The French also want to ban glyphosate, the herbicide ingredient widely used by Irish farmers.

Good red tape

So, is France just obsessed with burdening farmers with more red tape? In recent times, the Gallic love of regulation has also yielded some positive results.

France was one of the first countries to adopt legislation to combat food waste. Its property watchdog has come out against foreign investors indulging in land grabs and pricing farmers out of the market.

And a new law will force all food processors to publish their accounts, so that farmers can see where the money is going. Wouldn’t you love to know how much your beef factory is making?

Similar to Ireland

In many ways, France and Ireland remain similar when it comes to farming. An isolated BSE case there earlier this year meant that French beef lost its negligible risk status, just like its Irish counterpart.
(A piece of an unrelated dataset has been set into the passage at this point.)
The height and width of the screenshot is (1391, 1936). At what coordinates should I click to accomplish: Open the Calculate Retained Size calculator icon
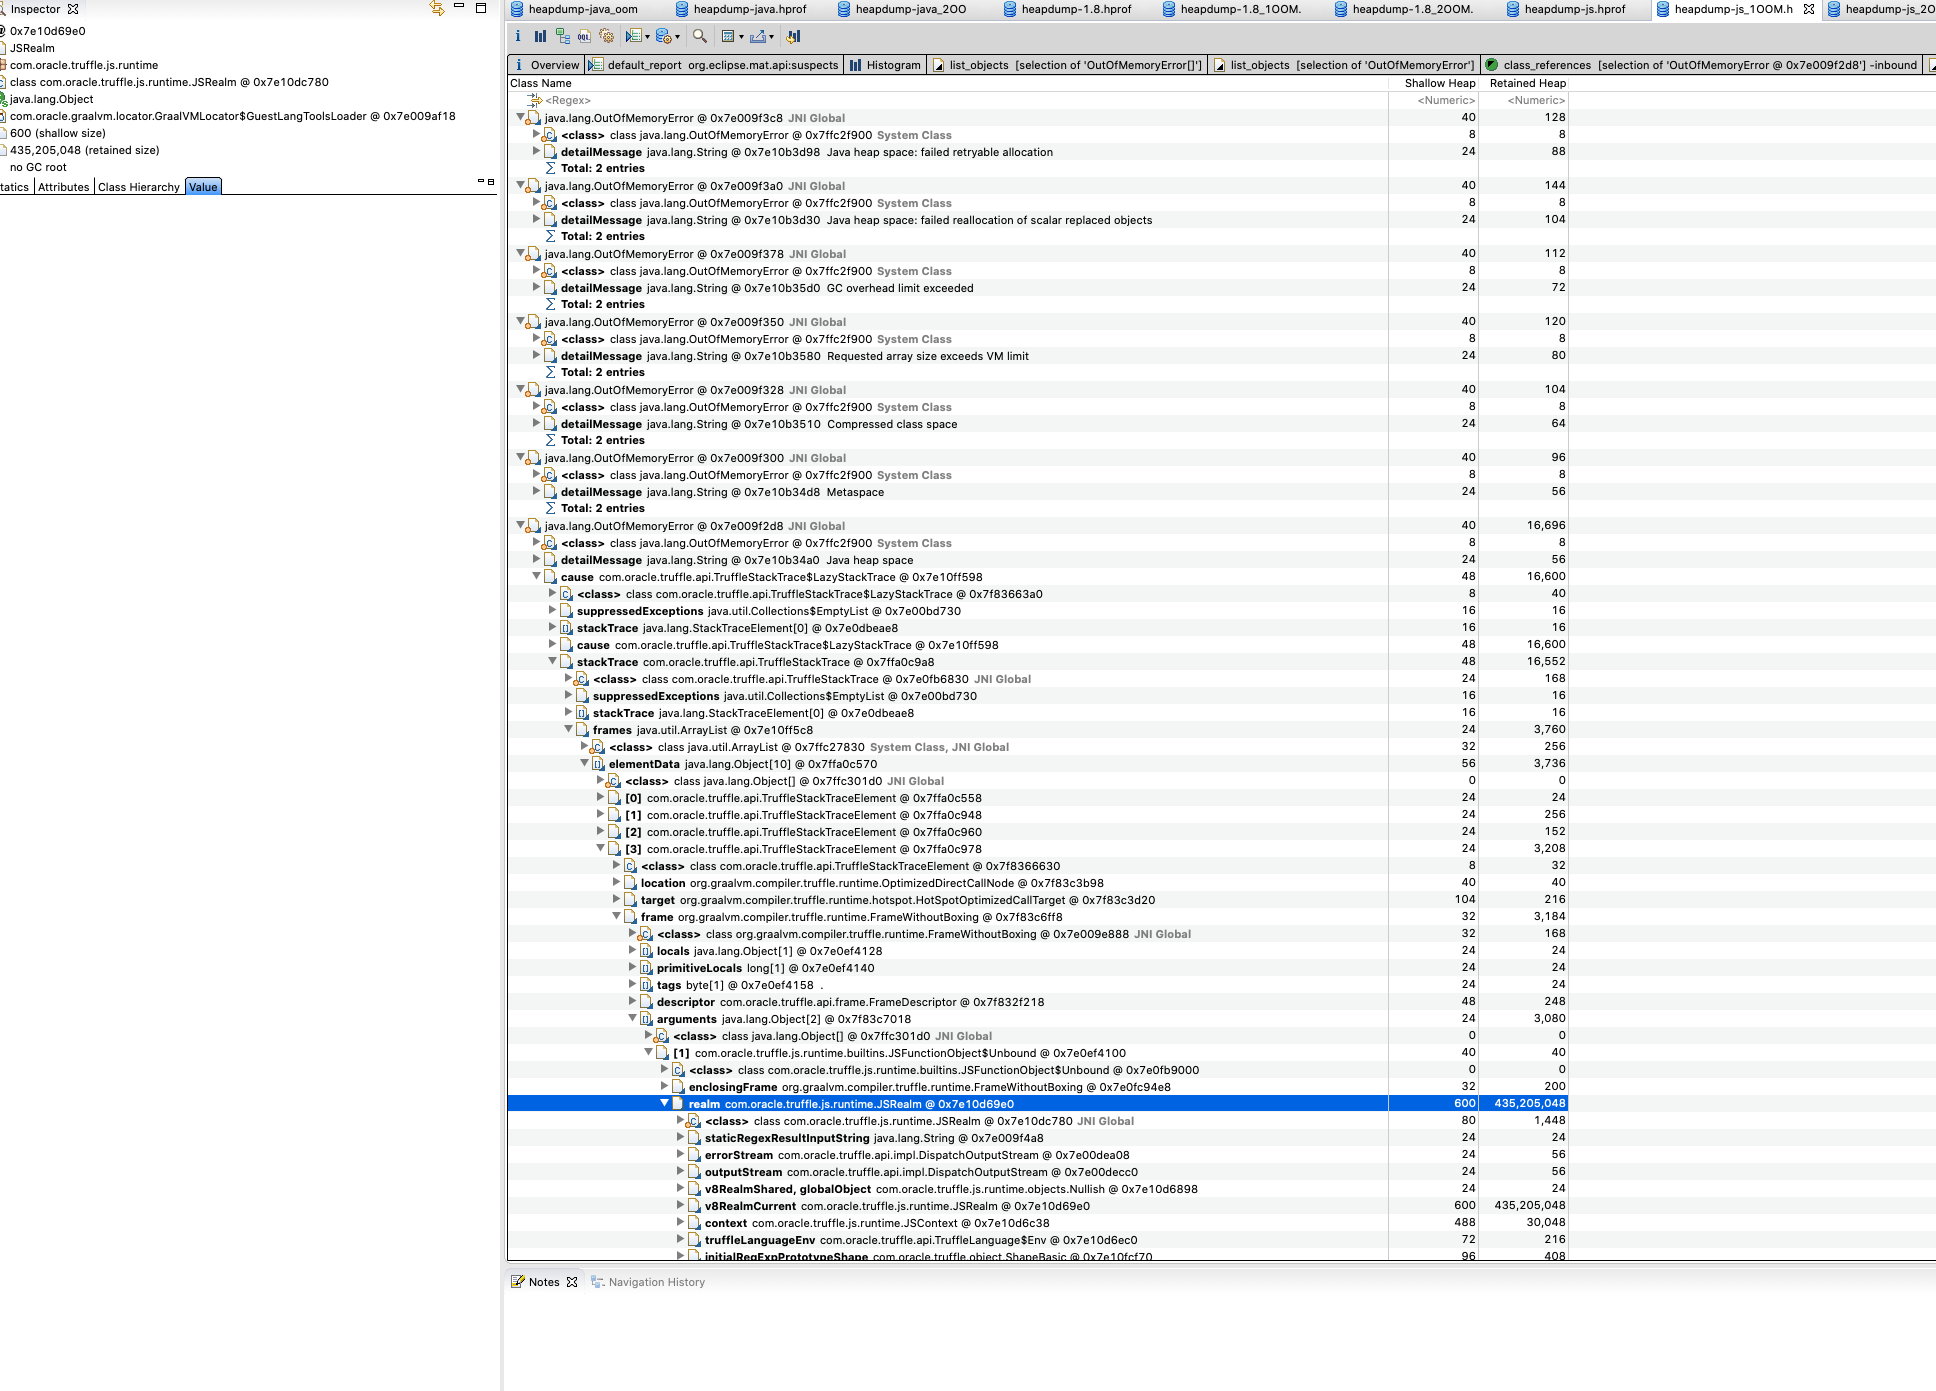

Animal health issues are all-important for both countries’ exports, with a bluetongue outbreak freezing French cattle movement for the best part of the past year.

On the dairy side, French and Irish farmers alike have been hit by falling prices. Aidan Brennan witnessed it first-hand at the recent European Dairy Farmers’ congress in Brittany, and he brought home videos of French dairy farms.

Flooding

Andy Doyle was in southwestern France late last year and he too visited a dairy farm as well as maize growers.

The weather appeared to be too dry at the time – that was before torrential rain flooded thousands of hectares of crops around Paris this summer.

Falling prices have awakened the French farmers’ legendary ability to protest, with massive tractorcades parading through the country’s cities and towns last autumn. This led Charlie Hebdo, the satirical newspaper targeted by terrorists in 2014, to publish a heartfelt editorial in defence of cash-strapped farmers.

Dawn Meats investment

The protests have not deterred Dawn Meats from investing in the country with the acquisition of a large stake in one of France’s largest meat processors, Elivia. The farmers supplying those factories visited Ireland and told Odile Evans how they organise in producer groups to negotiate on prices and specs.

This heady mix – as well as low land prices – has proved attractive to some Irish farmers, including the Gardiner family from Co Galway, who moved to France 10 years ago.